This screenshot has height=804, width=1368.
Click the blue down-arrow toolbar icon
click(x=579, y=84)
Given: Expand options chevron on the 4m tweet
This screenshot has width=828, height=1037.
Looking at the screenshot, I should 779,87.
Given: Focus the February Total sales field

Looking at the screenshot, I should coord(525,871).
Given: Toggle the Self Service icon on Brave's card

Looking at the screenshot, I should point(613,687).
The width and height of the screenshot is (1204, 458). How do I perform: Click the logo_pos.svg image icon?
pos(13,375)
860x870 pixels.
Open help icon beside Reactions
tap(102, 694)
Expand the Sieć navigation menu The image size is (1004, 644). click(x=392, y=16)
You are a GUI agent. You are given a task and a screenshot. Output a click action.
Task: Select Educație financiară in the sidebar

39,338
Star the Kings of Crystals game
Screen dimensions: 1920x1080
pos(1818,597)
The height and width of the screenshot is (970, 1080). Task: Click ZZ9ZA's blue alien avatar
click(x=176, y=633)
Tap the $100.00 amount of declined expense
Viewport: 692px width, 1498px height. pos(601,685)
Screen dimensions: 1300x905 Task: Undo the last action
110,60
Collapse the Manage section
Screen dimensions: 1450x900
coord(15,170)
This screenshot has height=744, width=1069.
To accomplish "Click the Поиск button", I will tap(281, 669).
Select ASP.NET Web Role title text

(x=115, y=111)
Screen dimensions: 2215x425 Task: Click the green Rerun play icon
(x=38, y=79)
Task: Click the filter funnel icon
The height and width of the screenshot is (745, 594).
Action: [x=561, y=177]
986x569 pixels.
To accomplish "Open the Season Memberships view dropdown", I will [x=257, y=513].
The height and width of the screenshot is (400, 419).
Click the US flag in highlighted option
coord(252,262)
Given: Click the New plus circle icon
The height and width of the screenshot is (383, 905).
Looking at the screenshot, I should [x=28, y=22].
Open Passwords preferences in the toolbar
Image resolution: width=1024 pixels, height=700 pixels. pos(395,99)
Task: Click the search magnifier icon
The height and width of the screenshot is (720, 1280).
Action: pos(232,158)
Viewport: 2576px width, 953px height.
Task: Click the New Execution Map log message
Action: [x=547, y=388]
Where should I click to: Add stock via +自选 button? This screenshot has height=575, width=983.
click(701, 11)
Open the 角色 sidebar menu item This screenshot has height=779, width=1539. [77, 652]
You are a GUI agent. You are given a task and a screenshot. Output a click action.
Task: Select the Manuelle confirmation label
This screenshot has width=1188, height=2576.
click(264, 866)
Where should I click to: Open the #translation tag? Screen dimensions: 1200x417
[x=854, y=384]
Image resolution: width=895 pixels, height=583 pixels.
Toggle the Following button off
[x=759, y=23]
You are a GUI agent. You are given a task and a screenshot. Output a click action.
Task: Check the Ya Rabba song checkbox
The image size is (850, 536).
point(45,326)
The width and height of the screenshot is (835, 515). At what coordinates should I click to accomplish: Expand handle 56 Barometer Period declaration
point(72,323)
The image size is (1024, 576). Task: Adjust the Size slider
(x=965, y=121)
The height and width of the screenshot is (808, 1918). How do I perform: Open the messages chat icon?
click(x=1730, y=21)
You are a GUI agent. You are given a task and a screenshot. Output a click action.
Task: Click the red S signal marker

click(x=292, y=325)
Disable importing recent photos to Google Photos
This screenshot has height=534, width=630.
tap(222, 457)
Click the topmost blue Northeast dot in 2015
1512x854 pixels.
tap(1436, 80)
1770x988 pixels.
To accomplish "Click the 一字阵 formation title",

ASSIGNED TASK: When the line with "Expand the Sieć" is reached in the data above, start copying there, and copy each line exactly until the line with "This screenshot has height=744, width=1069." has been copied; copy nothing else.

REPLY TO THE TASK:
Expand the Sieć navigation menu The image size is (1004, 644). click(x=392, y=16)
You are a GUI agent. You are given a task and a screenshot. Output a click action.
Task: Select Educație financiară in the sidebar

39,338
Star the Kings of Crystals game
Screen dimensions: 1920x1080
pos(1818,597)
The height and width of the screenshot is (970, 1080). Task: Click ZZ9ZA's blue alien avatar
click(x=176, y=633)
Tap the $100.00 amount of declined expense
Viewport: 692px width, 1498px height. pos(601,685)
Screen dimensions: 1300x905 Task: Undo the last action
110,60
Collapse the Manage section
Screen dimensions: 1450x900
coord(15,170)
This screenshot has height=744, width=1069.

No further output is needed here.